Di dalam sebuah rumah sederhana. Sujudlah seorang Wanita paruh baya dengan penuh kerendahan hati menghadapNYA. Dalam balutan mukena putih yang sudah mulai kusut itu, terlihat sekali kecantikan alami wanita tersebut. Dengan sorot matanya yang tajam tapi kali ini berlinang air mata.
“Ya Allah ampunilah hamba jikalau dalam mendidik anak, hamba belum becus. Ampunilah dosa-dosa anak hamba yang sudah melukai hati hamba. Sesungguhnya hamba amat menyayanginya. Apa yang terjadi diantara kami hanyalah sebuah kesalahpahaman. Ya Allah jadikanlah anakku, anak yang sholeh dan sholihah yang berbakti kepada kedua orangtua dan taat kepada Engkau, Ya Rabb. Kabulkanlah doa hamba. Amin Ya Robbal Alamin” seusai berdoa Ia lalu mengusap mukanya dengan tangan kanannya lalu kembali bersujud. Dan lama sekali....

*

Sementara itu di dalam kamar yang bernuansa pink-putih, Seorang gadis yang benama Nur masih tetap saja terisak. Ia menatap langit-langit kamar, lalu matanya tertuju pada beberapa tumpukan buku diatas meja. Dia beranjak dari kasurnya dan mengambil sebuah buku tipis diantara buku-buku tebal yang mengapitnya. Ia terdiam sejenak, lalu mengambil pena dan mulai menulis

Malang, 25 Agustus 2011

Dear my special Angel book

I have many problem. And I’m so bored with this situation. “Hari ini aku baru saja bertengkar hebat dengan Ibu yang aku banggakan selama ini hingga menghasilkan sebuah tamparan yang amat menyakitkan hati (bagiku). Aku ngaku juga sih, kalau aku yang salah karena mancing emosi Ibu. Tapi Ngel, siapa yang ga BT coba kalau tinggal 5 hari lagi lebaran tetapi belum ada baju lebaran. Disisi lain aku tau Ibu sedang sibuk, tapi di satu sisi aku juga iri sama temen-temen sekolah yang udah saling nunjukkin baju baru mereka. Coba aku mau nanya, “Apa salah bila aku meminta Ibu membelikanku baju lebaran?”. Lagi pula aku kan masih remaja jadi wajar aja kan kalau aku punya keinginan seperti itu. Tapi gayung tak bersambut, Ibu menolaknya mentah-mentah dengan alasan, A-Z lah. Bosen nulis itu lagi itu lagi.

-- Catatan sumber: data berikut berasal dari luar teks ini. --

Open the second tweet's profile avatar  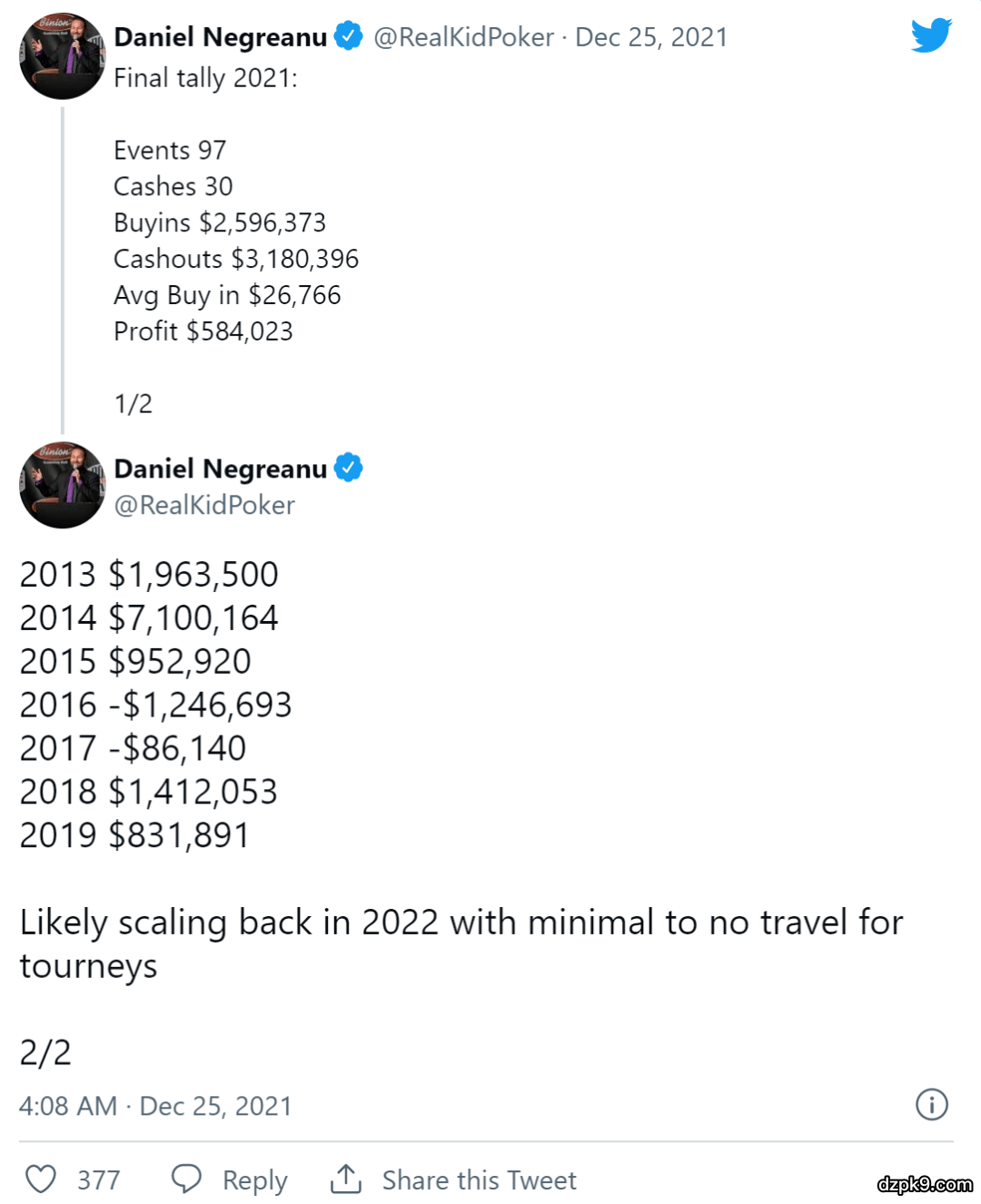click(62, 486)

Nur tak melanjutkan tulisannya tapi dia malah sibuk melamun

Hhmm.. detik ini juga aku sadar Ngel, kalau aku yang salah. Aku udah kurang ajar sama Ibu. Aku pikir juga aku masih bisa kok pake baju lain saat lebaran tiba. Ternyata aku lebih beruntung daripada anak-anak penjual koran di lampu merah, anak-anak pengamen jalanan yang mungkin atau bahkan nggak ada persiapan baju baru untuk lebaran. At last, syukuri aja lah apa yang ada...”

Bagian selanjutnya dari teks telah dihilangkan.